Common Worship also raised the Visitation to the status of a Festival and made both the Birth and Conception of Mary Lesser Festivals. The parents of Mary, Anne and Joachim, mentioned in the Protoevangelium of James, are given 26 July as a Lesser Festival. The phrase, ‘born of the blessed Virgin’ is again found in Eucharistic Prayer B and Mary is mentioned by name in Prayer G.
Common Worship: Festivals has full liturgical texts for the Annunciation, the Visitation, and a votive for The Blessed Virgin Mary in the Common of the Saints. The latter means that, for the first time since the Sarum rite, the possibility of a stand-alone, votive Mass, with Collect and Readings, for Mary is provided (Common Worship: Festivals, Anon. 2008: 268–76).
The austerity in the Prayer Book speaks volumes about the extent to which, in the sixteenth century, Marian devotion was cauterized by the climate of reaction to the ubiquitous Marian piety of the late Middle Ages. From 1552, except for the Creed and Preface for Christmas Day, Mary is not mentioned by name in the Eucharistic rite. However, in the face of the celestial flesh doctrine of Radical Reformation, Mary’s essential role in the Incarnation had to be liturgically reinforced by Cranmer’s composition of the Collect and Preface for Christmas Day. The Cross and the Crown had vanished leaving only the Crib.

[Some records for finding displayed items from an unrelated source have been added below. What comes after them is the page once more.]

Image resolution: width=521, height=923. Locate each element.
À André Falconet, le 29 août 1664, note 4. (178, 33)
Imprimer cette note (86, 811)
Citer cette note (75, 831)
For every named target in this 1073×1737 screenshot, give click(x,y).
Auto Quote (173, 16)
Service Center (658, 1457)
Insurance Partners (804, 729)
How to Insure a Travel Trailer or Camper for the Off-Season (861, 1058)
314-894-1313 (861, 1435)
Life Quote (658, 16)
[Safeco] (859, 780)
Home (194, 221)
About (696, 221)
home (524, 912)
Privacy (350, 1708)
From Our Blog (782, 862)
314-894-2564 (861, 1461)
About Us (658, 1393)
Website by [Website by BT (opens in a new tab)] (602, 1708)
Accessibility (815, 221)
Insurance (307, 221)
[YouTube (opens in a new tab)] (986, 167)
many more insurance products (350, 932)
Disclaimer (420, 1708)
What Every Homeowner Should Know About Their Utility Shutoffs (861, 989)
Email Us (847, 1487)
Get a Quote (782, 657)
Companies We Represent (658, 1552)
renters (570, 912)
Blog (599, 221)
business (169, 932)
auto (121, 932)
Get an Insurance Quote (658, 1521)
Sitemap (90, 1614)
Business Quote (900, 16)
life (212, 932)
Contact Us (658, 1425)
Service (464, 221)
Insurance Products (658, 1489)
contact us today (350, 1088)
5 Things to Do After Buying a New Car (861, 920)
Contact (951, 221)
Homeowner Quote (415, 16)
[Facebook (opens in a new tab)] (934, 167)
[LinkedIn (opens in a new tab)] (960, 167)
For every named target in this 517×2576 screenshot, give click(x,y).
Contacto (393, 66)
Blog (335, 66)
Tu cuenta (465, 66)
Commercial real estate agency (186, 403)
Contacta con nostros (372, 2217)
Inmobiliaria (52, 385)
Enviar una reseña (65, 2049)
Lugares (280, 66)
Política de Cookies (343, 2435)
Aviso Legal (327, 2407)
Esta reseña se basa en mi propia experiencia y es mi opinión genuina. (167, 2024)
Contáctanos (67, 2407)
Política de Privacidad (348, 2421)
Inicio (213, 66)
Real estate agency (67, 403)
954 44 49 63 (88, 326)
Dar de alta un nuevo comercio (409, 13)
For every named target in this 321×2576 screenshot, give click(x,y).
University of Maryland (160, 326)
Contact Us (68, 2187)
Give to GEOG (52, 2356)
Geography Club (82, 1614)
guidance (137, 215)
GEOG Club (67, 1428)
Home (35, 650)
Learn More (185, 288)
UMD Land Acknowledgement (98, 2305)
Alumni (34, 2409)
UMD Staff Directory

With the return of the Conception, the Visitation, and the Nativity in the 1561 Calendar, joining the Purification and Annunciation, a rudimentary Marian liturgical cycle can be traced, which left room for Marian piety to develop in later centuries.
Today’s provision of authorized Marian liturgical texts in the Church of England is a resource which is now widely used beyond the bounds of Anglo-Catholicism and Anglicanism.